The manic and madcap couture fable The Dressmaker features Hugo Weaving in drag, a shirtless Hemsworth brother (Liam, in this case) and the indomitable Judy Davis in full-blown crone mode as “mad” Molly – but it’s the wickedly chic Kate Winslet, who knows how to wield a red-carpet wardrobe like a weapon, who sashays away with the picture.

The period piece, directed by Jocelyn Moorhouse (How to Make an American Quilt), is set in 1951 rural Australia and concerns the revenge wreaked by Molly’s prodigal daughter, Tilly (Winslet), a fashion designer with satin-draped swagger.

The film is based on Rosalie Ham’s bestselling 2000 novel, which Moorhouse adapted herself with co-writer (and husband) P.J. Hogan, whose previous and similarly campy hit film Muriel’s Wedding she produced. “It’s a beautiful book,” the director says, “lush with descriptiveness not just of clothes. Just the way she talks about flowers! It was actually very helpful because she wrote it in such a visual and sensual way that it inspired me.”

Kate Winslet stars as fashion designer Tilly in The Dressmaker, which is set in the Australian outback and based on a bestselling novel.

Much of the novel’s empathy also resonated with Moorhouse. “My father has dementia and had just been diagnosed, so it was very important and meaningful to me and we made more of the mother-daughter relationship,” she says. “There was a lot of that care-giving going on in my own life.”

Another character, a young man the townsfolk describe as “not quite finished,” also hit home. “I have two children with autism,” Moorhouse adds, “so I know all about loving wild, unruly, complicated, sometimes violent but gorgeous creatures.” (This is Moorhouse’s first feature since A Thousand Acres 18 years ago, and both family proximity and access to specialized health care are among the reasons she and her family left Los Angeles a few years ago and returned to their native Australia.)

Moorehouse took cues from the novels 'heightened reality' to give the film a fable-like setting.

Ham has jokingly called The DressmakerUnforgiven, with a sewing machine,” but Moorhouse likens it more to “Under Milk Wood – on acid.” Accordingly, she dialled up the scenery-chewing as well as the scenery itself: Her team constructed an entire town in the Outback. Production designer Roger Ford took inspiration from mid-century artist Sir Russell Drysdale’s desolate landscape paintings of the Australian interior, particularly the old corrugated iron and timber construction of former gold rush town Sofala.

“The novel is heightened reality, definitely stylized – I took that as my permission and made it even more so,” she continues. “The story would never work as a naturalistic film, it would be unbelievable.

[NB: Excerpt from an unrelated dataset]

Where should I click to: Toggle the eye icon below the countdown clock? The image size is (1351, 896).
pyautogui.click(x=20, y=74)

But if I make the setting more fantasy-like, a fable with just a little bit of magical realism, it’s more like an Australian spaghetti western. And Don [cinematographer McAlpine] shot it that way, because he’d always wanted to make a Sergio Leone movie. Albeit a female-centric one – instead of pistols at dawn, we have needles and thread.”

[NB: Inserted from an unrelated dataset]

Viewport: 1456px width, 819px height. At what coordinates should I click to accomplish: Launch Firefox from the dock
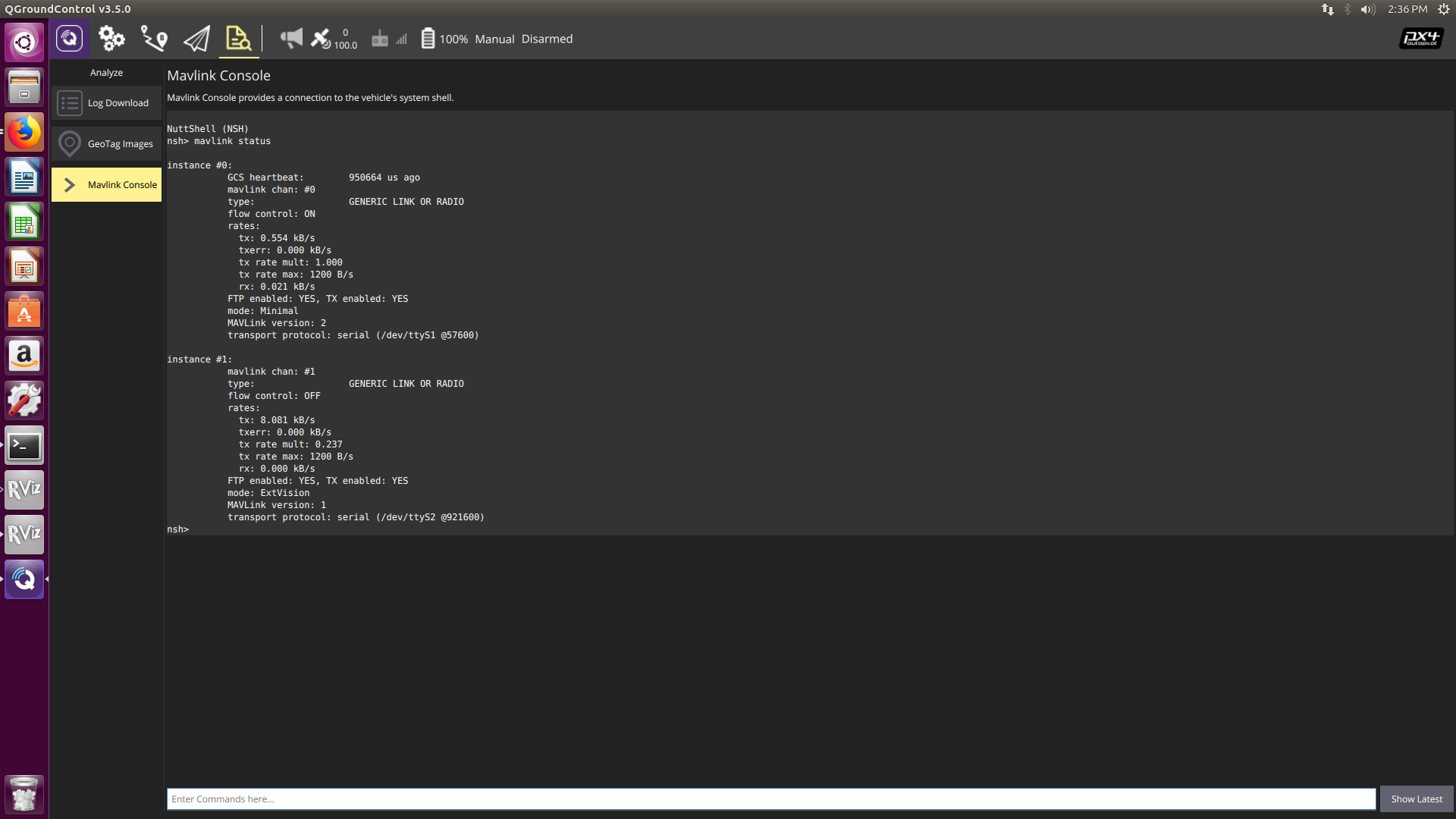[24, 132]
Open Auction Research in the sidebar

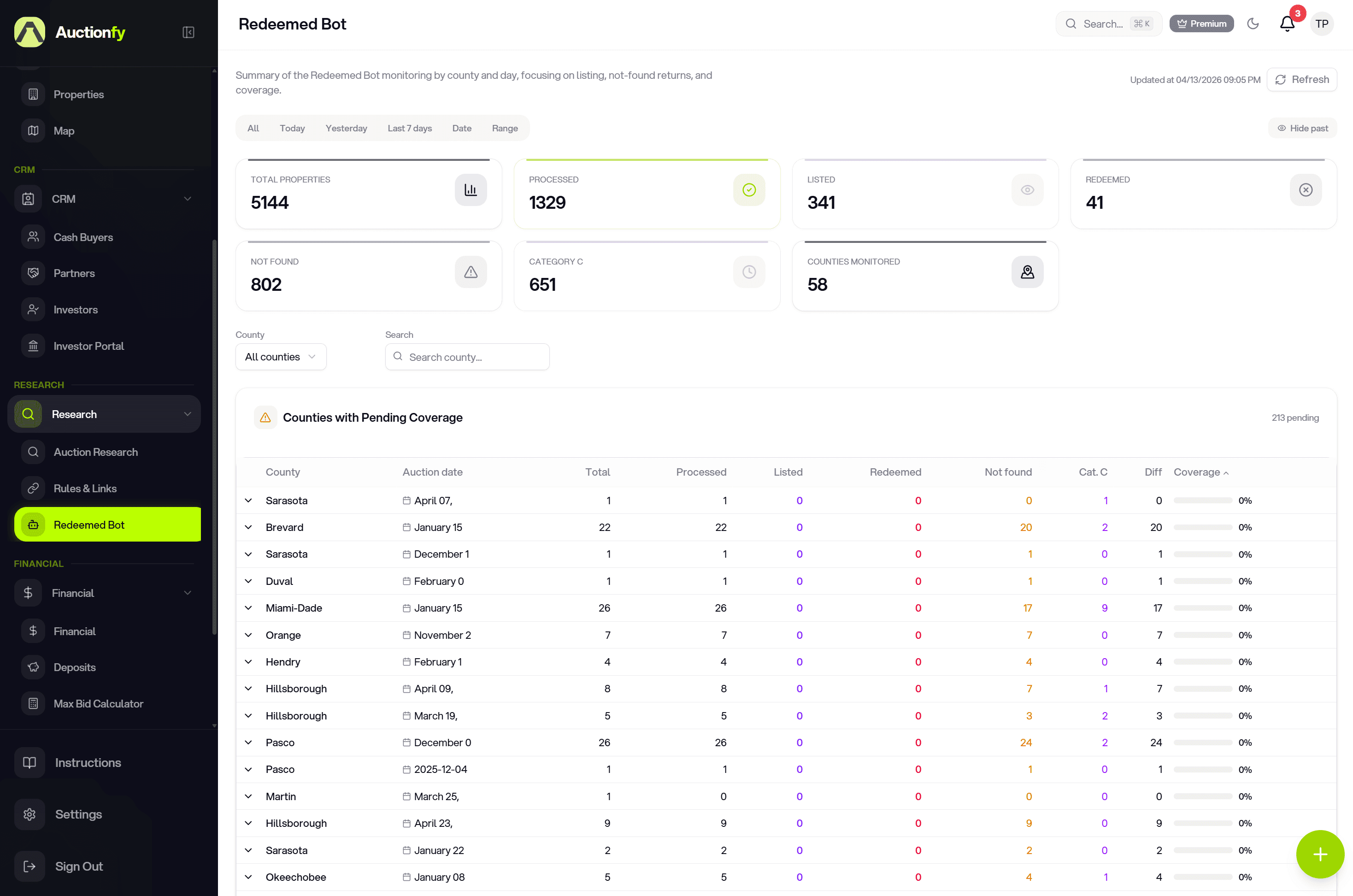click(96, 452)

Much of the novel’s empathy resonated with Moorhouse.

True to a title that suggests the disruptive power of clothes, the director put her subscription to the Vogue Archives to good use and created lookbooks of 1950s haute couture to inspire the work of costume designers Margot Wilson and Marion Boyce (of Miss Fisher’s Murder Mysteries). Their homages range from Christian Dior’s New Look to the satin Jean Louis dress worn by Rita Hayworth’s Gilda.

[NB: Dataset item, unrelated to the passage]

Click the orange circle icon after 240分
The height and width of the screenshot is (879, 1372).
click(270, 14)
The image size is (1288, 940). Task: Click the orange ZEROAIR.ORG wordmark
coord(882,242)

Moorhouse says it was even a book about suave fashion designer Jacques Fath that persuaded Weaving (whom she directed in the 1991 psychological thriller Proof) to take the role.

“He was doing Macbeth onstage when I approached him, [who was] covered in blood every night, a full bushy beard,” she recalls. “I told him he might like to have a break from being mister horrible Scottish homicidal king.” Although lest anyone think The Dressmaker is gentle, Moorhouse says with a cackle: “There’s a lot of anger. There’s a lot of pain, actually. But there’s also a lot of comedy. It’s survival humour.” Dressing well may be the best revenge, but it’s not the only one.